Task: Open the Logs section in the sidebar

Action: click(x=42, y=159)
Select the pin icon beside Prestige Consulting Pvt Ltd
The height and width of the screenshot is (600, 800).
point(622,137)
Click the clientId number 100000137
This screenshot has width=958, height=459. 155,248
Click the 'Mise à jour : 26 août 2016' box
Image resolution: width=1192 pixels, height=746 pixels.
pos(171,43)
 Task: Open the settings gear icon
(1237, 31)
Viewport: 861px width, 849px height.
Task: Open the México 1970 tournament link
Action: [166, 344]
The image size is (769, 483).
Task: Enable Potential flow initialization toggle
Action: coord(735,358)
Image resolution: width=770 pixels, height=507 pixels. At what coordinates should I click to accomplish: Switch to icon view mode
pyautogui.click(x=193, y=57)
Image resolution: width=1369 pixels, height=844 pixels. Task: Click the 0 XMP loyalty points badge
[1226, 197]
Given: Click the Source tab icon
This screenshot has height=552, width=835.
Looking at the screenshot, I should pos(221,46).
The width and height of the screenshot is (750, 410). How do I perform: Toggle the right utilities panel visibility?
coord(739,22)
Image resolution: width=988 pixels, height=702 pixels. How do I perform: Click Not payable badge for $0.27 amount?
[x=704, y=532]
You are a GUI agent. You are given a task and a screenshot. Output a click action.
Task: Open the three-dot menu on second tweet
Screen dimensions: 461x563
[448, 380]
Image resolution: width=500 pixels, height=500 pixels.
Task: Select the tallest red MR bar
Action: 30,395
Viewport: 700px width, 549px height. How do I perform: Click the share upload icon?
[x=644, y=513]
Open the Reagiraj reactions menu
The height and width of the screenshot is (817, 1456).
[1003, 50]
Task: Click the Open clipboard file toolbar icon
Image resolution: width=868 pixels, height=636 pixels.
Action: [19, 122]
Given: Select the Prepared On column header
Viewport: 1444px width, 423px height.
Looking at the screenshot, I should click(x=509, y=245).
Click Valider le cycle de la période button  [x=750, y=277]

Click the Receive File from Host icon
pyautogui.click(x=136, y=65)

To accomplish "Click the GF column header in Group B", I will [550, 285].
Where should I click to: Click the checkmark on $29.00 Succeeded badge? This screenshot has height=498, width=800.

—————

- **Goal of the exercise**: Only the lines from the one with "Viewport: 1444px width, 423px height." through the final line above belong in the answer, each reproduced word for word.

- **Final answer**:
Viewport: 1444px width, 423px height.
Looking at the screenshot, I should click(x=509, y=245).
Click Valider le cycle de la période button  [x=750, y=277]

Click the Receive File from Host icon
pyautogui.click(x=136, y=65)

To accomplish "Click the GF column header in Group B", I will [550, 285].
Where should I click to: Click the checkmark on $29.00 Succeeded badge? This screenshot has height=498, width=800.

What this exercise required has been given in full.